There is more than meets the eye when it comes to being a communication center coordinator. For example, did you know that they make an average of $20.84 an hour? That's $43,351 a year!
Between 2018 and 2028, the career is expected to grow 3% and produce 1,000 job opportunities across the U.S.
There are certain skills that many communication center coordinators have in order to accomplish their responsibilities. By taking a look through resumes, we were able to narrow down the most common skills for a person in this position. We discovered that a lot of resumes listed management skills, physical stamina and speaking skills.
When it comes to the most important skills required to be a communication center coordinator, we found that a lot of resumes listed 21.1% of communication center coordinators included community outreach, while 14.0% of resumes included community events, and 7.8% of resumes included program activities. Hard skills like these are helpful to have when it comes to performing essential job responsibilities.
When it comes to searching for a job, many search for a key term or phrase. Instead, it might be more helpful to search by industry, as you might be missing jobs that you never thought about in industries that you didn't even think offered positions related to the communication center coordinator job title. But what industry to start with? Most communication center coordinators actually find jobs in the non profits and education industries.
If you're interested in becoming a communication center coordinator, one of the first things to consider is how much education you need. We've determined that 61.8% of communication center coordinators have a bachelor's degree. In terms of higher education levels, we found that 11.0% of communication center coordinators have master's degrees. Even though most communication center coordinators have a college degree, it's possible to become one with only a high school degree or GED.

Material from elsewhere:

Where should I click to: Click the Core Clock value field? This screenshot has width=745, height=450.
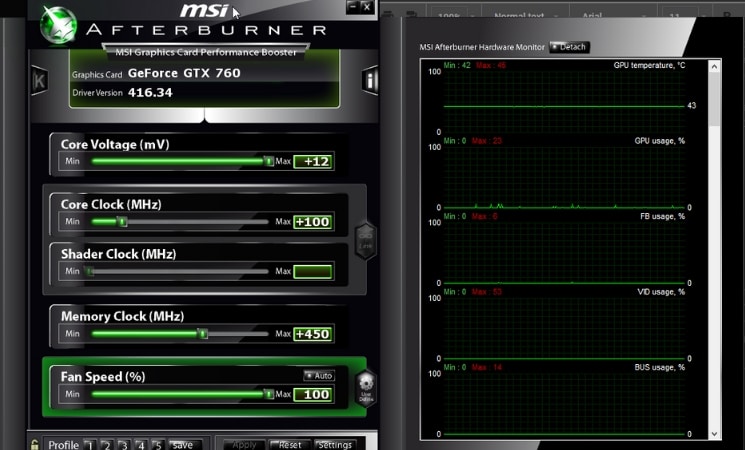pyautogui.click(x=313, y=222)
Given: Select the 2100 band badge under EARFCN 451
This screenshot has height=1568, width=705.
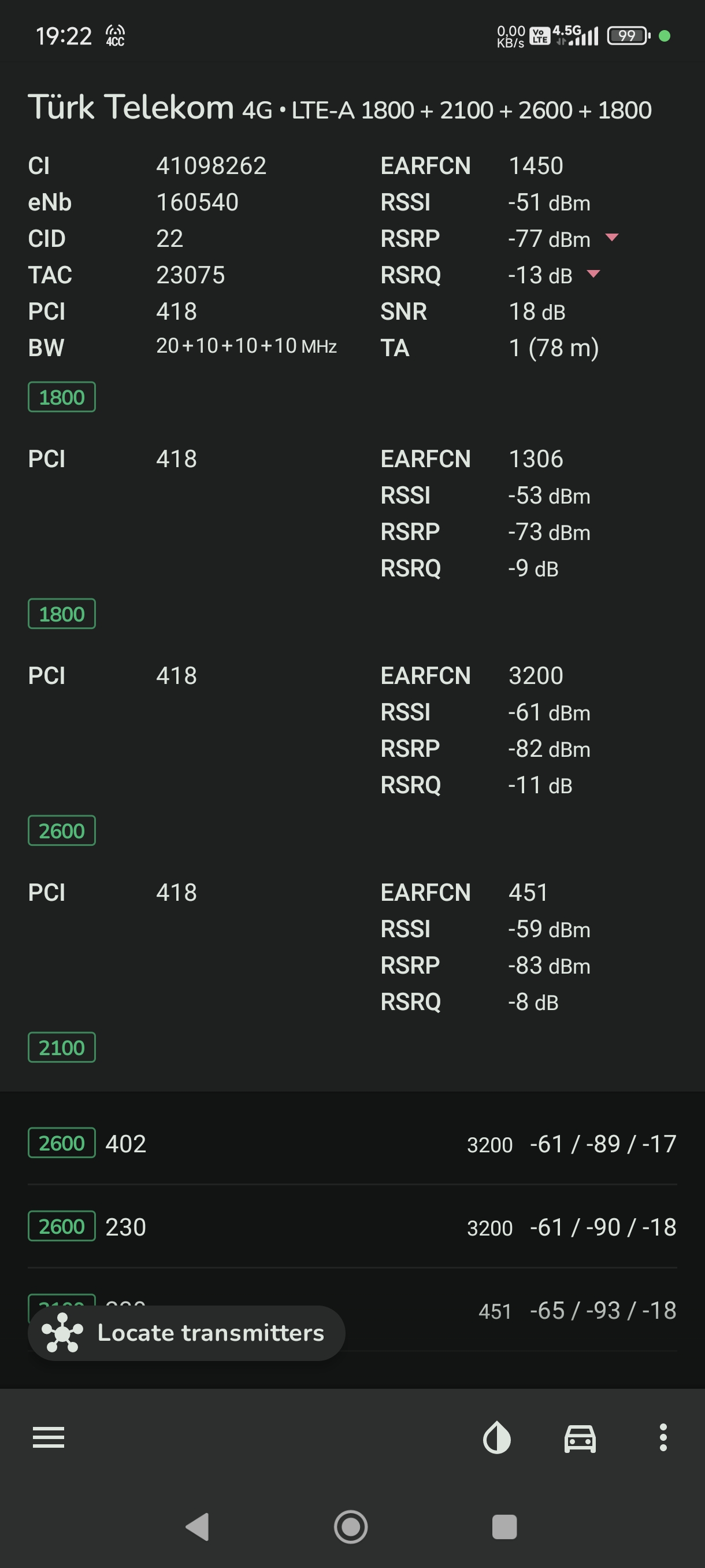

Choosing the right major is always an important step when researching how to become a communication center coordinator. When we researched the most common majors for a communication center coordinator, we found that they most commonly earn bachelor's degree degrees or associate degree degrees. Other degrees that we often see on communication center coordinator resumes include master's degree degrees or high school diploma degrees.
You may find that experience in other jobs will help you become a communication center coordinator. In fact, many communication center coordinator jobs require experience in a role such as volunteer. Meanwhile, many communication center coordinators also have previous career experience in roles such as internship or sales associate.